This Malcolm's reply in a nearby thread:
> Unless you're
> using really huge querysets, the memory usage is not going to kill you.
> Pulling back the huge number of results already uses a bunch of memory
> and that's a property of the db wrapper.
... has reminded me that this behavior was bothering me for some time.
In fact pulling everything into a local memory on .execute('select') is
not an inherent property of a db wrapper. MySQLdb and psycopg2 can do
server-side cursors and I'm pretty sure Oracle's driver is as able.
There even was a discussion about this feature [1] where Malcolm has
raised some practical questions. I believe this feature is very useful
in some cases where one wants to iterate over a queryset and count
something or dump its content into another storage. So is there an
interest in implementing this behavior to be controllable from queryset
interface?
[1]:
http://groups.google.com/group/django-developers/browse_frm/thread/f7b78b399c478cf
So, once again, it was Jeremy stirring the pot and it's you keeping the
issue alive a couple of years later. Clearly I have to create a whole
new category of troublemaker in my little book. The current severity
levels don't go high enough. :-)
I guess you should be thanked for having a good memory, though. But
don't think that's getting you back in the good books.
> I believe this feature is very useful
> in some cases where one wants to iterate over a queryset and count
> something or dump its content into another storage. So is there an
> interest in implementing this behavior to be controllable from queryset
> interface?
>
> [1]:
> http://groups.google.com/group/django-developers/browse_frm/thread/f7b78b399c478cf
I think the comments and requests for information Younger Me made in
that thread are still valid. These days I would also throw in checking
how concurrent cursor behaviour on the same connection works. We already
know that SQLite cannot handle creating a new result set / cursor when
an existing cursor is only partially read and I wonder if there are
similar issues like that (again, it's related to lifecycle and resource
management of the server-side data).
As I wrote that previous paragraph, I also remembered [2], mentioning
unbuffered cursors in MySQLdb (at least in the future, as of a year ago)
and the need for one cursor at a time in that case. I haven't
investigated that any deeper than re-reading the post just now, but it's
something I would want to understand before making decisions about what
an API looks like here.
I suspect it is probably possible to make this work. How much it
complicates Django internals and userspace usage is something to
understand first, though.
[2] http://mysql-python.blogspot.com/2008/03/i-am-not-dead.html
Regards,
Malcolm
Well, the issue wasn't resolved. What could I do? :-)

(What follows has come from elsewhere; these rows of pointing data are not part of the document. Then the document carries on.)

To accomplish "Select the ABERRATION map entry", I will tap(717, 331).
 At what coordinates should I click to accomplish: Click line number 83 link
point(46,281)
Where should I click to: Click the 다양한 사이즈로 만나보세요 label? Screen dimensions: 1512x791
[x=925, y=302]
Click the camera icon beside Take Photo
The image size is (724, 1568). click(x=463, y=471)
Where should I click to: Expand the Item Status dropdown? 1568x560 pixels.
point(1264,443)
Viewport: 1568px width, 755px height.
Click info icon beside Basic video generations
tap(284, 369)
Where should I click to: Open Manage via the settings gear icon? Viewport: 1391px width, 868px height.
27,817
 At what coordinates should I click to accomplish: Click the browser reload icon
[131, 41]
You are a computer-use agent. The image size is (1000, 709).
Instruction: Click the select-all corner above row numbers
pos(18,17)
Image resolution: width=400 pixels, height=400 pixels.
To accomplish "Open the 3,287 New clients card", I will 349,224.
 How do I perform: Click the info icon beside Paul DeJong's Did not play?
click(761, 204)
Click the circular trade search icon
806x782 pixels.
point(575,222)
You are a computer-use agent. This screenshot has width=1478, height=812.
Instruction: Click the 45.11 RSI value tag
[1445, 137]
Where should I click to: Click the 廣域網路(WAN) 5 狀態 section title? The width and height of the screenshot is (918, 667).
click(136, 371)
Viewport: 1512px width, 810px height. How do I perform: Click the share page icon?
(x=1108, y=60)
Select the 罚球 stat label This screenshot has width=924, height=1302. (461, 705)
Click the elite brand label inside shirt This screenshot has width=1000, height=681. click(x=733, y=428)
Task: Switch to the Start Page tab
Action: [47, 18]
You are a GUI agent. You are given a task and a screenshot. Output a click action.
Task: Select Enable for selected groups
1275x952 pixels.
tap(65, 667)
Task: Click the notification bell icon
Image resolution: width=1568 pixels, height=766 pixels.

> I think the comments and requests for information Younger Me made in
> that thread are still valid. These days I would also throw in checking
> how concurrent cursor behaviour on the same connection works. We already
> know that SQLite cannot handle creating a new result set / cursor when
> an existing cursor is only partially read and I wonder if there are
> similar issues like that (again, it's related to lifecycle and resource
> management of the server-side data).
I think we can solve the whole issue of different concurrency levels
within one connection among backends just by having more than one
connection. I.e. make a new connection for each queryset requested with
a server-side flag.
API may be as simple as:
MyModel.objects.all().server_side()
which sould trigger a flag in a queryset instance that is then passed
onto backends cursor() method. This will require changing all backends
to hold a list of opened connections but I thinks it's not too
complicated. Luckily there's no public API in Django for accessing
connection objects directly. There's db._connection but it has '_'
before it for a reason :-)
Another option is to reuse an old proposal of Simon Willison on .using()
method for querysets that switches it between several configured
databases. Then we can invent a new setting system for multiple DBs like:
DATABASE = {
'default': ...,
'huge_archive': {
'name': ...,
'user_server_side_cursor': True,
}
}
And then a queryset can `.using('huge_archive')` to use server-side
cursors. But I like this thing less because it's more complex and it
confuses into one method slightly different things.
> As I wrote that previous paragraph, I also remembered [2], mentioning
> unbuffered cursors in MySQLdb (at least in the future, as of a year ago)
> and the need for one cursor at a time in that case.
I believe Andy was talking about MySQLdb > 1.2 but we're still on 1.2 so
it's not something I'd consider here.